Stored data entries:

┌────────

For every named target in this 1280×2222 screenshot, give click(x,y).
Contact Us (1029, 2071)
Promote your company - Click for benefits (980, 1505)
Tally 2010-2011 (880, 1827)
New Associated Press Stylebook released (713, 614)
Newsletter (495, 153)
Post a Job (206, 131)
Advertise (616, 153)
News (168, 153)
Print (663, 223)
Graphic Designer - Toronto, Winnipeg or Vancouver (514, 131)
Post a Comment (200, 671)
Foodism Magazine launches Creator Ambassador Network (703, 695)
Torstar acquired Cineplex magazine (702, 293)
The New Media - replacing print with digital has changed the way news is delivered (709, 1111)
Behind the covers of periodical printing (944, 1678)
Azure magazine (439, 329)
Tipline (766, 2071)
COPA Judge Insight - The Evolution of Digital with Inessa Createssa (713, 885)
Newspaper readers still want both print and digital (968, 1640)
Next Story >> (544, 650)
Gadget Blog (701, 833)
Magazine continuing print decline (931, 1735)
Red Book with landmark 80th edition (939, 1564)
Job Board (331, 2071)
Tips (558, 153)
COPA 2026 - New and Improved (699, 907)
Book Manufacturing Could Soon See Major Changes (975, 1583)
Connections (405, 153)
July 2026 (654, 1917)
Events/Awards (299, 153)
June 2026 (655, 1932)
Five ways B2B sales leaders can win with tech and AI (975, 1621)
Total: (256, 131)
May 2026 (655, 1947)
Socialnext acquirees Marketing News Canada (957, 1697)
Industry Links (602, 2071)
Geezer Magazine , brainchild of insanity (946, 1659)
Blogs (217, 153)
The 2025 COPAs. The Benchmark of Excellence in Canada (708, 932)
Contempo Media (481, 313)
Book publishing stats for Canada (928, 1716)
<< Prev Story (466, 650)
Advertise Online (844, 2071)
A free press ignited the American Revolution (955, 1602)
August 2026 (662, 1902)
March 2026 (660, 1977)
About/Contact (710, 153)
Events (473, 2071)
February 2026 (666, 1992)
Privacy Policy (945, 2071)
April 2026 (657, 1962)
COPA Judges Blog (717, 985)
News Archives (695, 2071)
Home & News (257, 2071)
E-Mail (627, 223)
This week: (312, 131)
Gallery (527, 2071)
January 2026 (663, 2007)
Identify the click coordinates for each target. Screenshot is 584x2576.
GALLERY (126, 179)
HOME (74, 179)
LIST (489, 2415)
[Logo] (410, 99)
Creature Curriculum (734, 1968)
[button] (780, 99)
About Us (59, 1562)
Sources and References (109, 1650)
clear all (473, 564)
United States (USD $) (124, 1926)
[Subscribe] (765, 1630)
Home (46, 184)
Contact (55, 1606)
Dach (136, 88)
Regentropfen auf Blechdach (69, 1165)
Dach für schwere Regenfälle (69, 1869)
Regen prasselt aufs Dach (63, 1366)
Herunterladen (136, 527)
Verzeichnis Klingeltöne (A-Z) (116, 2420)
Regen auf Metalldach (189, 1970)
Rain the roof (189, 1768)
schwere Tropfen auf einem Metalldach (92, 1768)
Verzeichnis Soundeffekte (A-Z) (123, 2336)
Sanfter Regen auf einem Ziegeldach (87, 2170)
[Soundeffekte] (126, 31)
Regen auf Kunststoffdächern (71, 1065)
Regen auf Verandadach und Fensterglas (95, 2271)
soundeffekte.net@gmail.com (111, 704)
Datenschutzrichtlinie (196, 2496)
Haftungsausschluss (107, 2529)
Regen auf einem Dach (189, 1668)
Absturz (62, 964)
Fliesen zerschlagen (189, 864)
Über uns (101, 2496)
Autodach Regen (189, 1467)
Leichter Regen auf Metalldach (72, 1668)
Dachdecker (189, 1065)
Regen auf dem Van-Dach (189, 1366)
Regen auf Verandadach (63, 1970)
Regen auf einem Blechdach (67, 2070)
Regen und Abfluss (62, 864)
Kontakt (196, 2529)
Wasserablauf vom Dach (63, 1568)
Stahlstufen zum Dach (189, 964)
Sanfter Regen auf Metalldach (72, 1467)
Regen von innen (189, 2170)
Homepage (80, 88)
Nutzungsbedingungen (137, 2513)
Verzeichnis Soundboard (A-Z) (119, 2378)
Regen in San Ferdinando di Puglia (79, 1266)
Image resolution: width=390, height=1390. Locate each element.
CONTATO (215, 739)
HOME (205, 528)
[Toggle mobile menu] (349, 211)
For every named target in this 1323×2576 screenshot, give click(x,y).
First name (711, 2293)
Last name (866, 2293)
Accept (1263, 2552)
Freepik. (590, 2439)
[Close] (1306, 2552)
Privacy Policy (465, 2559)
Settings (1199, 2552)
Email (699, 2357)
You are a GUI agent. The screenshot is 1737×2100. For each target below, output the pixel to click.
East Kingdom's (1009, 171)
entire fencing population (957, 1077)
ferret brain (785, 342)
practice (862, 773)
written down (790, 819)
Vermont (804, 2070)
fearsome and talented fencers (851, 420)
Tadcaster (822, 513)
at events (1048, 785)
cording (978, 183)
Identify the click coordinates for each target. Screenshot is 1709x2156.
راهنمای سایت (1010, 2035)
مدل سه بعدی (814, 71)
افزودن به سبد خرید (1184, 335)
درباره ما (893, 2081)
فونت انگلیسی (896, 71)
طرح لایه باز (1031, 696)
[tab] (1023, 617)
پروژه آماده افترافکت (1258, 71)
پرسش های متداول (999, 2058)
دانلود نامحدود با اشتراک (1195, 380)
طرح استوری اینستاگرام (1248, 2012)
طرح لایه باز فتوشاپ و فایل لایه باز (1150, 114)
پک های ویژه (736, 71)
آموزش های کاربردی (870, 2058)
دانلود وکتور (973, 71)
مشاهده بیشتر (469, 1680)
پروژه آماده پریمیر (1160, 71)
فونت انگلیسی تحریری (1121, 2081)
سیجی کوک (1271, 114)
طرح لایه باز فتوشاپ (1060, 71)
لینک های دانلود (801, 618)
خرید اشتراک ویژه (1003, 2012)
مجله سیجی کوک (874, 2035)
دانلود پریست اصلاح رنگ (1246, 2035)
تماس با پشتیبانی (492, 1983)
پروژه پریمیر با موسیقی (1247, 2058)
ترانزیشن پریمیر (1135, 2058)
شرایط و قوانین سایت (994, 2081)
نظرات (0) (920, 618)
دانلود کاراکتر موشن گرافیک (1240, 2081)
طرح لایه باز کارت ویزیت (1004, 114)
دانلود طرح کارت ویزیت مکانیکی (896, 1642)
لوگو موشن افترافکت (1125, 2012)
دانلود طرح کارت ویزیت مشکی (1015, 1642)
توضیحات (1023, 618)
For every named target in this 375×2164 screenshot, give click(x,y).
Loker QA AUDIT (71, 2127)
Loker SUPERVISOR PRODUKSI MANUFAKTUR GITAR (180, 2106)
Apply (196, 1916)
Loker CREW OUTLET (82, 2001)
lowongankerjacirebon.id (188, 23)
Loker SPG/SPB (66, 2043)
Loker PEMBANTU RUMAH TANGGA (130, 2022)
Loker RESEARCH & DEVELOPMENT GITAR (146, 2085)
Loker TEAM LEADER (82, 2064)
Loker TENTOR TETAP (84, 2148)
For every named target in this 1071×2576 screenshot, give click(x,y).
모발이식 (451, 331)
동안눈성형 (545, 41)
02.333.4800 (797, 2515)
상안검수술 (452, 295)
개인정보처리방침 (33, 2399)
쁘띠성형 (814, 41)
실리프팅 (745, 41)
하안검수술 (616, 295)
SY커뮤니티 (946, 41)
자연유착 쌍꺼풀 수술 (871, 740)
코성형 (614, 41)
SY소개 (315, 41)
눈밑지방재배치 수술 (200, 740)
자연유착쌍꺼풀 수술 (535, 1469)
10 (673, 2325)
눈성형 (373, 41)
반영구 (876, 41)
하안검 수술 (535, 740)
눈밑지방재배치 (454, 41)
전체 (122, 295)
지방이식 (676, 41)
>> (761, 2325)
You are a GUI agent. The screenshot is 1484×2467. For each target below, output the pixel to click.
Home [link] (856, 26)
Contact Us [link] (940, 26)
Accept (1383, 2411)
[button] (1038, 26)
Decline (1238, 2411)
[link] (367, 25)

└────────

### WORK ORDER
Figure out how many lines in the entries above contain "کارت". Write only that number.

### OUTPUT OF THE TASK
3